INPUT =
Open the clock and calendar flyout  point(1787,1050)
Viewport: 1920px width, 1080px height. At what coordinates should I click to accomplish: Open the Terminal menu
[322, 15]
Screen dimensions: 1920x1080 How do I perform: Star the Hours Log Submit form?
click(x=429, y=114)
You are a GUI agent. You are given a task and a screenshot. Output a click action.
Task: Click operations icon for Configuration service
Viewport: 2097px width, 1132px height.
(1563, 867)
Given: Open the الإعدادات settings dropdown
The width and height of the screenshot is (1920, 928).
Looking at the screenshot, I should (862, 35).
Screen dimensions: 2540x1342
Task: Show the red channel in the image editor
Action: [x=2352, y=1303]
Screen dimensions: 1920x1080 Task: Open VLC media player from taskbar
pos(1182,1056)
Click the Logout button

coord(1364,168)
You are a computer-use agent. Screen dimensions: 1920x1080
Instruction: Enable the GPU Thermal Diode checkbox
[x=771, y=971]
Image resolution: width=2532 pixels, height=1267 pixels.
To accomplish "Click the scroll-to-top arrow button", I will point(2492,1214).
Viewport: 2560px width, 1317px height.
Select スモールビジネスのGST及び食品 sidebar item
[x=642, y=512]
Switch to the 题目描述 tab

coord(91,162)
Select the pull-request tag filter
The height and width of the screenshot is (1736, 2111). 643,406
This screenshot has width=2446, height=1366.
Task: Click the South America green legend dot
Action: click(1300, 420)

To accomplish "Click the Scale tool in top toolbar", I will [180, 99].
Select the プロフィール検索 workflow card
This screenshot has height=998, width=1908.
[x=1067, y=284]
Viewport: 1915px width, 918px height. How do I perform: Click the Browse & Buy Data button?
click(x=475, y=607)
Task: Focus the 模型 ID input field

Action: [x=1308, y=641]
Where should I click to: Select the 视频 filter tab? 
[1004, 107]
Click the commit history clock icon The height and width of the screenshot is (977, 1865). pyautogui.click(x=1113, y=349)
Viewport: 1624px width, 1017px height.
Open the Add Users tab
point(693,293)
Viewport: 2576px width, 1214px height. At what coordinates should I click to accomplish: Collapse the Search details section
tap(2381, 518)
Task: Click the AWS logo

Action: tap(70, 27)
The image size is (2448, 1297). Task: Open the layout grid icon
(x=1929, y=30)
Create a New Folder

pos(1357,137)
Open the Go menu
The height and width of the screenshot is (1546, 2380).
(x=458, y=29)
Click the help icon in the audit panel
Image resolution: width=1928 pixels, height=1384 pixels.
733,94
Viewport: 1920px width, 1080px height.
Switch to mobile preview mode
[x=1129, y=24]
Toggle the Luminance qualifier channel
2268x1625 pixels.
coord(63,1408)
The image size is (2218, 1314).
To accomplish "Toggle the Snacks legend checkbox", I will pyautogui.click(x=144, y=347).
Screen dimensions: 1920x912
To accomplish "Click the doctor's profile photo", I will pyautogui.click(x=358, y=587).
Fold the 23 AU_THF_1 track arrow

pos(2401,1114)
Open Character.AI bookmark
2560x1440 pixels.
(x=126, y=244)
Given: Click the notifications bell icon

DESCRIPTION OF THE TASK = All the records, from start to finish, are to be repeated exactly.

ANSWER FOR THIS EXERCISE =
Open the clock and calendar flyout  point(1787,1050)
Viewport: 1920px width, 1080px height. At what coordinates should I click to accomplish: Open the Terminal menu
[322, 15]
Screen dimensions: 1920x1080 How do I perform: Star the Hours Log Submit form?
click(x=429, y=114)
You are a GUI agent. You are given a task and a screenshot. Output a click action.
Task: Click operations icon for Configuration service
Viewport: 2097px width, 1132px height.
(1563, 867)
Given: Open the الإعدادات settings dropdown
The width and height of the screenshot is (1920, 928).
Looking at the screenshot, I should (862, 35).
Screen dimensions: 2540x1342
Task: Show the red channel in the image editor
Action: [x=2352, y=1303]
Screen dimensions: 1920x1080 Task: Open VLC media player from taskbar
pos(1182,1056)
Click the Logout button

coord(1364,168)
You are a computer-use agent. Screen dimensions: 1920x1080
Instruction: Enable the GPU Thermal Diode checkbox
[x=771, y=971]
Image resolution: width=2532 pixels, height=1267 pixels.
To accomplish "Click the scroll-to-top arrow button", I will point(2492,1214).
Viewport: 2560px width, 1317px height.
Select スモールビジネスのGST及び食品 sidebar item
[x=642, y=512]
Switch to the 题目描述 tab

coord(91,162)
Select the pull-request tag filter
The height and width of the screenshot is (1736, 2111). 643,406
This screenshot has width=2446, height=1366.
Task: Click the South America green legend dot
Action: click(1300, 420)

To accomplish "Click the Scale tool in top toolbar", I will [180, 99].
Select the プロフィール検索 workflow card
This screenshot has height=998, width=1908.
[x=1067, y=284]
Viewport: 1915px width, 918px height. How do I perform: Click the Browse & Buy Data button?
click(x=475, y=607)
Task: Focus the 模型 ID input field

Action: [x=1308, y=641]
Where should I click to: Select the 视频 filter tab? 
[1004, 107]
Click the commit history clock icon The height and width of the screenshot is (977, 1865). pyautogui.click(x=1113, y=349)
Viewport: 1624px width, 1017px height.
Open the Add Users tab
point(693,293)
Viewport: 2576px width, 1214px height. At what coordinates should I click to accomplish: Collapse the Search details section
tap(2381, 518)
Task: Click the AWS logo

Action: tap(70, 27)
The image size is (2448, 1297). Task: Open the layout grid icon
(x=1929, y=30)
Create a New Folder

pos(1357,137)
Open the Go menu
The height and width of the screenshot is (1546, 2380).
(x=458, y=29)
Click the help icon in the audit panel
Image resolution: width=1928 pixels, height=1384 pixels.
733,94
Viewport: 1920px width, 1080px height.
Switch to mobile preview mode
[x=1129, y=24]
Toggle the Luminance qualifier channel
2268x1625 pixels.
coord(63,1408)
The image size is (2218, 1314).
To accomplish "Toggle the Snacks legend checkbox", I will pyautogui.click(x=144, y=347).
Screen dimensions: 1920x912
To accomplish "Click the doctor's profile photo", I will pyautogui.click(x=358, y=587).
Fold the 23 AU_THF_1 track arrow

pos(2401,1114)
Open Character.AI bookmark
2560x1440 pixels.
(x=126, y=244)
Given: Click the notifications bell icon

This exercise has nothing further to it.